Please repeat the listing below in its entirety, exactly.

AVAILABLE DATA ▸
==*==

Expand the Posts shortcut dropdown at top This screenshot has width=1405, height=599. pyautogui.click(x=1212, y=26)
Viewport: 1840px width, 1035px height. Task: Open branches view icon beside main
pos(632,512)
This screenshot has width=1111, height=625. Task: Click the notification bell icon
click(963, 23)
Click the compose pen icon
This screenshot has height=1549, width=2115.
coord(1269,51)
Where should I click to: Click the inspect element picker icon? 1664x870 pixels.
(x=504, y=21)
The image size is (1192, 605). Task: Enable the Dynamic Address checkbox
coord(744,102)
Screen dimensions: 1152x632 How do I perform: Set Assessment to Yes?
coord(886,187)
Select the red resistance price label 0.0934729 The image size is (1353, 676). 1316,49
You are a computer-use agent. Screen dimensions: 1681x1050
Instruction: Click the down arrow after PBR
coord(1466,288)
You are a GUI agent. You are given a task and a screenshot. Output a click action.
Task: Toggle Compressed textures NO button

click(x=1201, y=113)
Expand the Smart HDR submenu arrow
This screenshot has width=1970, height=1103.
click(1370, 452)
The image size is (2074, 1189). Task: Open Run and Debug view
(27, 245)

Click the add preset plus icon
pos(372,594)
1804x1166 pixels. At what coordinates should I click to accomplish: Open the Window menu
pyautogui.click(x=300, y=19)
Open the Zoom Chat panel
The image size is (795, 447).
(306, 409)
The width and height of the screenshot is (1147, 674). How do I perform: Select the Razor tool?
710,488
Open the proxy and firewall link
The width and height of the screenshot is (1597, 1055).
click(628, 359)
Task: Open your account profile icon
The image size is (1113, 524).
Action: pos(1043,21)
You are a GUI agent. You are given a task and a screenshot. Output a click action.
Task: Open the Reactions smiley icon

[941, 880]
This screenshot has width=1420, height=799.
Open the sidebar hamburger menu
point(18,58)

==*==

RESULT OF THE EXERCISE ▸
Expand the Posts shortcut dropdown at top This screenshot has width=1405, height=599. pyautogui.click(x=1212, y=26)
Viewport: 1840px width, 1035px height. Task: Open branches view icon beside main
pos(632,512)
This screenshot has width=1111, height=625. Task: Click the notification bell icon
click(963, 23)
Click the compose pen icon
This screenshot has height=1549, width=2115.
coord(1269,51)
Where should I click to: Click the inspect element picker icon? 1664x870 pixels.
(x=504, y=21)
The image size is (1192, 605). Task: Enable the Dynamic Address checkbox
coord(744,102)
Screen dimensions: 1152x632 How do I perform: Set Assessment to Yes?
coord(886,187)
Select the red resistance price label 0.0934729 The image size is (1353, 676). 1316,49
You are a computer-use agent. Screen dimensions: 1681x1050
Instruction: Click the down arrow after PBR
coord(1466,288)
You are a GUI agent. You are given a task and a screenshot. Output a click action.
Task: Toggle Compressed textures NO button

click(x=1201, y=113)
Expand the Smart HDR submenu arrow
This screenshot has width=1970, height=1103.
click(1370, 452)
The image size is (2074, 1189). Task: Open Run and Debug view
(27, 245)

Click the add preset plus icon
pos(372,594)
1804x1166 pixels. At what coordinates should I click to accomplish: Open the Window menu
pyautogui.click(x=300, y=19)
Open the Zoom Chat panel
The image size is (795, 447).
(306, 409)
The width and height of the screenshot is (1147, 674). How do I perform: Select the Razor tool?
710,488
Open the proxy and firewall link
The width and height of the screenshot is (1597, 1055).
click(628, 359)
Task: Open your account profile icon
The image size is (1113, 524).
Action: pos(1043,21)
You are a GUI agent. You are given a task and a screenshot. Output a click action.
Task: Open the Reactions smiley icon

[941, 880]
This screenshot has width=1420, height=799.
Open the sidebar hamburger menu
point(18,58)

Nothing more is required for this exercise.